But one thing we can be very sure of is this: Those who retain a white-knuckled hold on power and privilege in this changing country will not release that hold willingly. Our nation’s martyred prophet Martin Luther King, Jr recognized that early in his leadership of the Civil Rights Movement. In his 1963 Letter from a Birmingham Jail he observed that

“Freedom is never given voluntarily by the oppressor; it must be demanded by the oppressed.”.

The traitors who participated in the Insurrection and the traitors who have sought to legitimate it ever since have told us first by their words and now by their deeds that they would rather fight than deal with the changes that they can no longer forestall. We need not shy away from strong terms because they unsettle us. Just like the Confederates whom I claim as part of my ancestry, we need to call their thinking and behavior what it was - treason. And after January 6, 2021, we have no reason not to take them deadly seriously.
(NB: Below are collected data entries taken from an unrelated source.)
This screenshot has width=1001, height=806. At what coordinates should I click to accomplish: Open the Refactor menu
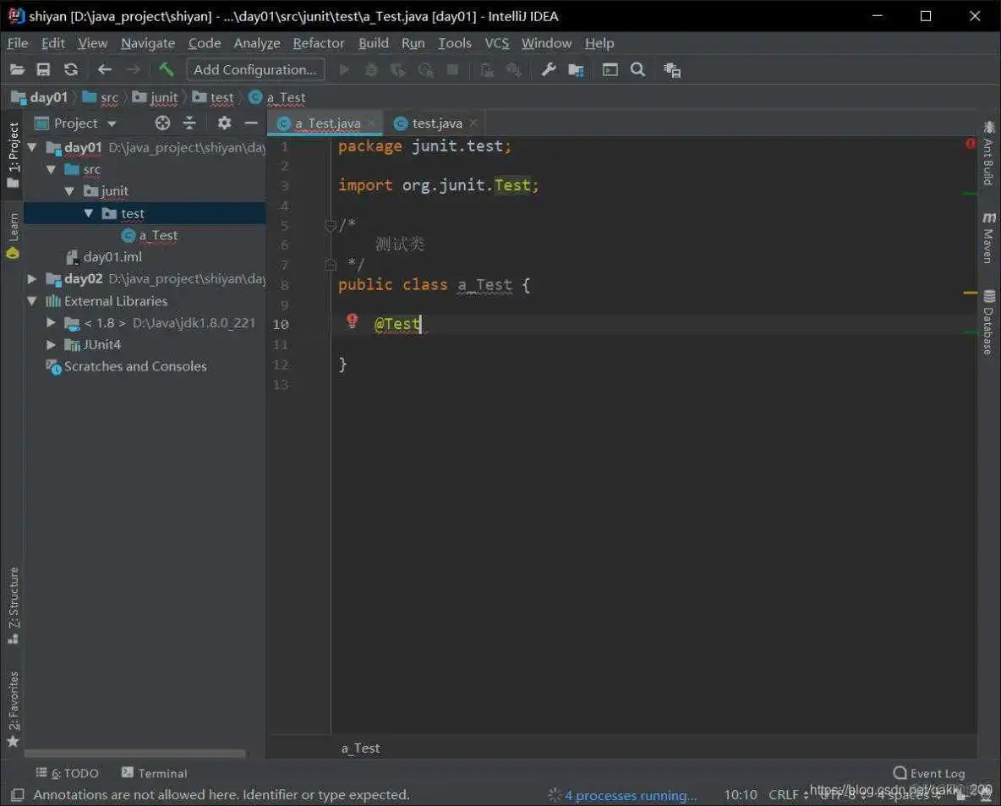point(319,43)
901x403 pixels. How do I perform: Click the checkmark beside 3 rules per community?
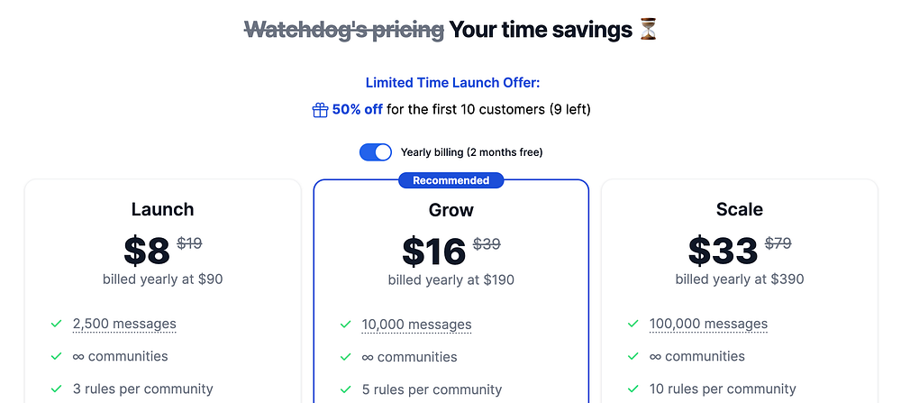click(56, 389)
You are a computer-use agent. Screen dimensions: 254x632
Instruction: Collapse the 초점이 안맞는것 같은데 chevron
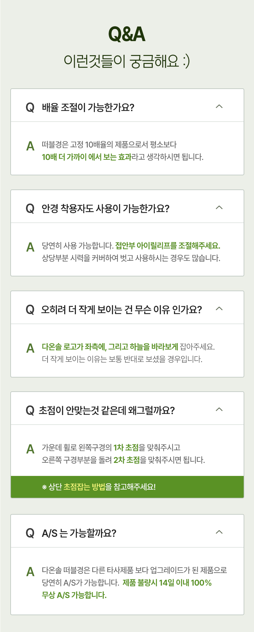219,409

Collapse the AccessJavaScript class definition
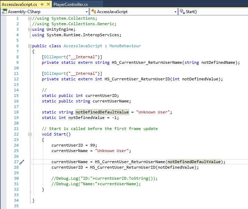point(30,46)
We are a good nation with a rich history mixed with great nobility and deep depravity. This reflects a good people marked by incredible creativity in meeting the challenges that our history has presented us over four centuries as well as utter moral failures in our challenge to mature sufficiently to value the rich diverse populace which has assembled on our shores.

 

How we as a people respond to this crisis will no doubt determine if the America we say we love survives. Owning all of who we are is a first step toward attaining the true greatness we have always proclaimed of ourselves. And it is the only way we can ever be true patriots, loving our country with all of its warts.

 I am certain we are capable of doing exactly that. The question is whether we will muster the will. Even so, this day I remain hopeful.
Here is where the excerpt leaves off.